So: not an end in itself, but an effective sign of a draw from beyond itself, whose hoped-for outcome is free lives run by changed patterns of desire. Well, so far so good. But in fact all of these similarities depend on something which is in evidence when it comes to half-way houses, but not at all in evidence when it comes to Church, and this is the way in which a more or less healthy “outside” society is what people are used to. In our normal countries “Outside” is vastly bigger than “inside”: those who are in prison are, it is to be hoped, a tiny minority of the populace; they are there because of failures to respect the norms of healthy outside life, and their presence there is a more or less long term, but in principle, a temporary, abstraction from where they normally belong. Thus, from the point of view of those in prison the existence of a half-way house is a comparatively banal statement of the values of the wider society, an indication of a continuity between life on the Outside and life on the Inside, along with a helping hand to face the challenges of adapting to a less-structured normalcy. None of those inside a prison deny the existence of an “outside”, even those who will in fact never see it again. So the fact of the existence of a half-way house is not, in itself a very revolutionary or radical statement.
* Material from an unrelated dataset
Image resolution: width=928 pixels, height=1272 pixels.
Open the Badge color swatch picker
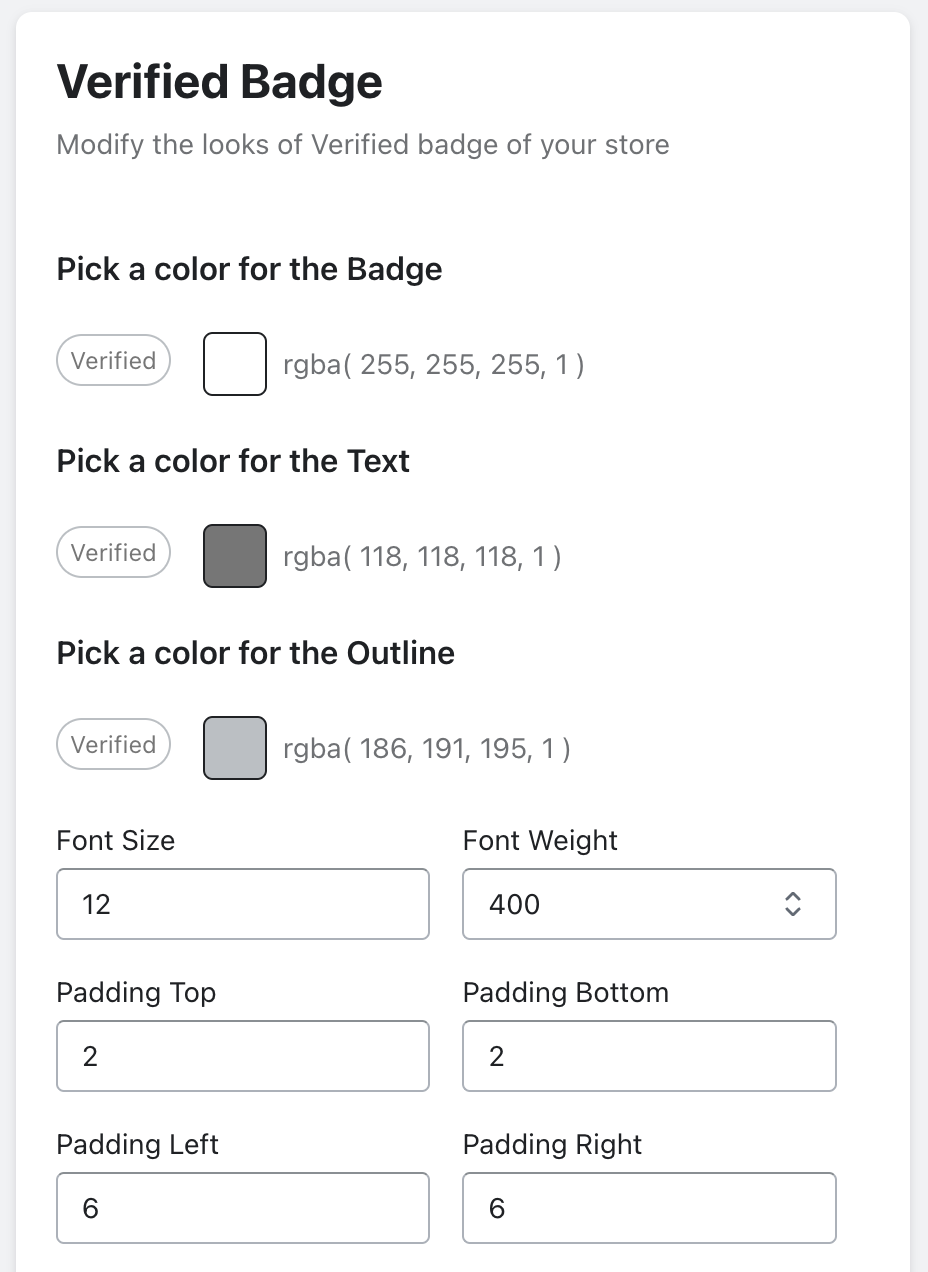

That third point seems really important to me - the thing about the "non-pre-determined results"  - and it's how A.A. works, too.   The experience is open-ended; no particular end is sought (except day-to-day living without alcoholic or drugs), because each person is unique individual with his or her own destiny to live out.  Nothing in particular is prescribed; in fact, A.A., throughout its discussion of the process, goes out of its way to note that some people are like this, and some are like that.   These things were discovered empirically, and were written down to attempt to help all comers.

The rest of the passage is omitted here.